Perdomo argues that the government failed to present evidence sufficient to
support his conviction for money laundering, 18 U.S.C. § 1956(a)(1)(B)(i), and
conspiracy to launder money, id. § 1956(h). Because Perdomo failed to renew his
objection to the sufficiency of the evidence at the close of his case, we review for a
“manifest miscarriage of justice.” Greer, 440 F.3d at 1271. In our evaluation, we
view the evidence in the light most favorable to the government. Starrett, 55 F.3d
at 1541. We address each conviction in turn.
1. The Government Presented Evidence Sufficient to
Support Perdomo’s Conviction for Money Laundering.

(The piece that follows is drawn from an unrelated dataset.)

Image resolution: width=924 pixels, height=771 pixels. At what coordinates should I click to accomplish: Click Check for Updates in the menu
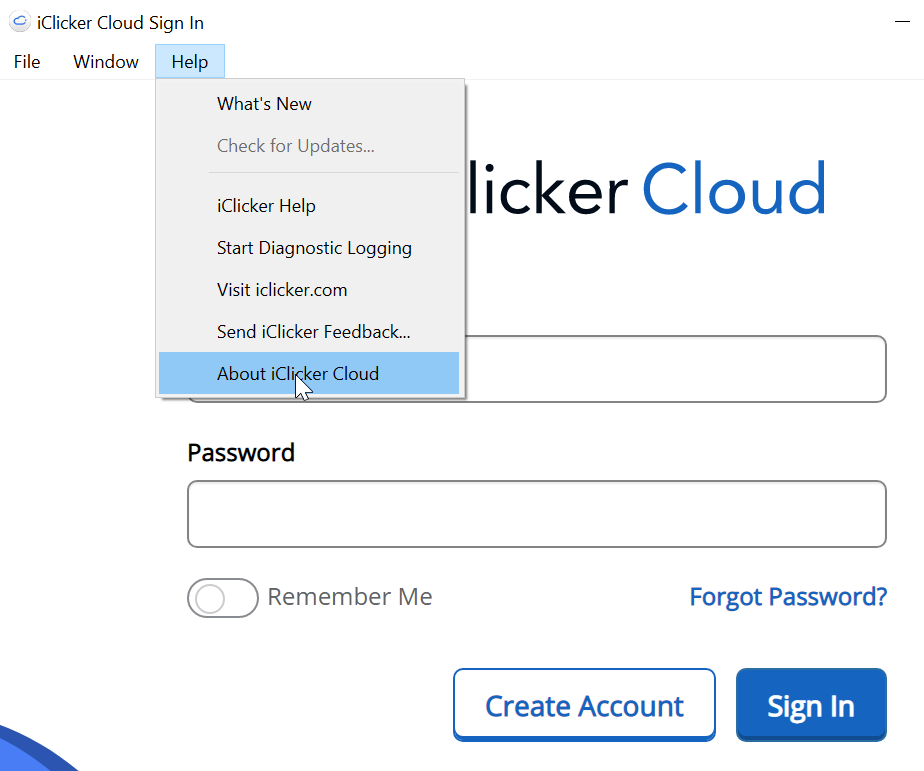tap(295, 145)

To obtain a conviction under section 1956(a)(1)(B)(i), the government must
prove four elements:
(1) that appellants conducted or attempted to conduct a
financial transaction; (2) that the transaction involved the proceeds of
a statutorily specified unlawful activity; (3) that appellants knew the
proceeds were from some form of illegal activity; and (4) that
appellants knew a purpose of the transaction was to conceal or
disguise the nature, location, source, ownership, or control of the
proceeds.
United States v. Majors, 196 F.3d 1206, 1212 (11th Cir. 1999). Perdomo argues
that the government failed to meet its burden on the fourth element: concealment.
We disagree.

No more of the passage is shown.